There are three major issues in verbose database programming:
- Business objects must be mapped to a completely different representation—e.g., tables—for persistence. It takes considerable effort to get the object-relational transfer correct—witness the complexity of EJB.
- 2. Business objects must be mapped to another representation for transport, usually some binary or XML form that flattens reference chains.
- 3. Performing data manipulations such as selection and aggregation is best done in stored procedures on the database server. Complex numeric calculations are best done away from the database on an application server.
Much of verbose programming design is spent getting the various representations correct, and much of verbose programming code is spent marshalling resources and synchronizing the different representations. These issues disappear in q.
In Memory Database One way to think of kdb+ is as an in-memory database with persistent backing. The form in which entities are held in memory is virtually identical to the way they are stored on disk and transported. Since data manipulation is performed in memory with q, there is no separate stored procedure language. This is somewhat akin to disconnected record sets in ADO.NET, but there is no separation between the language used to construct the table objects (C#) and that used to manipulate the data in the table objects (SQL).
Interpreted Q is interpreted instead of compiled. During execution, data and functions live in an in-memory workspace. Iterations of the development cycle tend to be quick because all information needed to debug is available in the workspace. Q programs are stored and executed as scripts. In addition, q functions can be created as strings and executed dynamically, so it is possible to write self-modifying code.
Ordered Lists Classical SQL is based on sets, which are unordered, so the order of rows in a table is not defined. In q, ordered lists are the foundation of all non-trivial data structures, so table rows have an order.
Evaluation Order While q is written left-to-right, expressions are evaluated right-to-left or, as the q gods prefer, left of right, meaning that the function or operator to the left executes on what is to the right of it. There is no operator precedence, so parentheses are not needed to resolve operation order.
No Objects Give up objects, ye who enter here. In contrast to the languages mentioned above, q does not implement such concepts of object-oriented programming as classes, inheritance and virtual methods. Instead, q builds complexity through the construction and mapping of ordered lists, which are actually sequences or vectors in mathematical parlance. The higher-level constructs for data manipulation in q are dictionaries and tables. A function in q can be named globally in the workspace, named within another function, or anonymous within an expression. Variables can be global or local to a function.
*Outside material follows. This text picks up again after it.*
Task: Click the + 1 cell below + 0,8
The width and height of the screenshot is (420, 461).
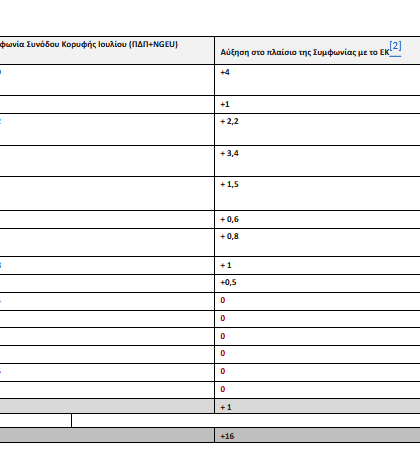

Types Q is a strongly typed dynamically-checked language, but its typing is less cumbersome then many typed languages. Each variable has a value of well-defined type and type promotion for operations is automatic. A variable’s type is not explicitly declared; instead, the type of a variable name reflects the value assigned to it. Lists that have been assigned with a homogenous data type will not accept or promote other types.
Null Values In classical SQL, the value NULL represents missing data for a field of any type. In q, types have separate null values. Infinite and null values can participate in arithmetic and other operations with reasonable results.
Integrated I/O I/O is done through handles that act as windows to the outside world. Once such a handle is set up, retrieving the handle's value results in a read and passing a value to the handle is a write.
Mathematical Functions Refresher
In order to understand q, it is important to have a clear grasp of the basic concepts and terminology of mathematical functions. There is no shortcut. In fact, nearly all the constructs of q can be understood as function mappings. The following refresher may help those who are unfamiliar or rusty with mathematical functions.
In mathematics, a function associates a unique output value with each input value. The collection of all input values is the domain of the function and the range is the collection from which the output values are chosen. A function is also called a map (or mapping) from the domain to the range.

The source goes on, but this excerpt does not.